Because that’s what I saw in the New Testament. No, I don’t believe there’s an all-powerful creator out there with a big Sauron Eye fixed on me every time I masturbate, but I believe that for those who do believe, they should practice what they’re reading, and interpret it themseleves instead of flocking around personalities like sheep. If you believe in love and tolerance, if you have faith in people, then you don’t preach hate. You don’t tell over half the people in the country that they’ve been born to act as chattle for the other half.
I do have a faith of my own, and it’s based not on one book, or one experience, but on a whole slew of experiences, of twenty-five years of watching people, of listening to stories, of learning to listen to myself, of trying desperately to understand others.
And I believe people can be gorgeous. I believe they can be loved, and that they show a great capacity for love that is often bruised and twisted by those seeking to play power and dominance games. They’re twisted up by old, narrowly interpreted books and preachers on pulpits who tell them they and their bodies and desires are awful, grotesque, terrible things. I believe people can be good. I believe they want to be loved. I believe not only in tolerance, but acceptance, because I’m adult enough to see that everything that these religions seek to destroy, all these things they hate, are more or less aspects of myself and of the people that I love.

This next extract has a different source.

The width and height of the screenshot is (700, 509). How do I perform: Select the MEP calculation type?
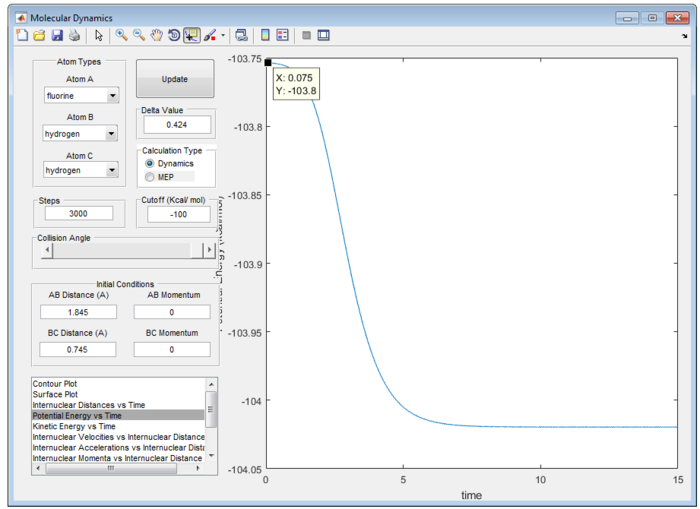150,177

And I do not believe that teaching others to hate themselves, that pitting Christian denominations and Christians vs. non-Christians against each other is a valuable way to spend the very, very short time we each get on this planet.
“Divide and conquer” is the surest battle strategy ever devised. It’s how the US was able to defeat the Native Americans, and why they consigned them to such disparate “homelands.” South Africa did the same thing, and it took 60 years of hard fighting to bring people together – a process which remains ongoing.
If you want to give up power to other people, to a wacko-freakshow on the other side of the ocean, what you’ll do to yourself and the people around you is go to war with them, with yourself. You’ll portion people up into Christians and non-Christians, red states and blue states, pro-choice and anti-choice, pro-human rights and anti-human rights. We’ll call it “faith.” “Values.” We’ll forget all about love, about looking for pieces of God in others. We’ll forget that church is fun and social and faith is a profoundly personal experience, not a public one. That individual “values” and “beliefs” are for individuals, and to force those beliefs on others does a deep disservice to you both, because you have shown them you have no respect for who they are, for their experiences, for their bodies, for their lives. And you’ve assumed a higher place, a place of dominance, ascendence, in relation to that person.
And instead of wanting to be good, to be decent, to love, we just want to be right. Everybody wants to be in the camp that gets to portion out who goes to hell, and who goes to heaven. Who gets gifts, who gets coal.
When I finally let go of my belief in Santa, I realized that all those letters I wrote were letters I wrote to my parents. All those loving gifts I got were given to me by real people, the people in my life who loved me. And when I let go of Santa, and reindeer, and endless bags of presents, what I saw were parents who made Christmas magical sometimes on a shoestring budget, with late-night treks to overcrowded toy stores armed with overspent credit cards, against all odds, through exhaustion, working weekends, endless Christmas-Eve closing shifts.
When I drew back the gauze of presents, of Christmas tree, of reindeer, what was left was my family, the people in my life, this expression of human love.
And that, to me, is more magical, more awe-inspiring, more incredible, than God or Santa could ever be.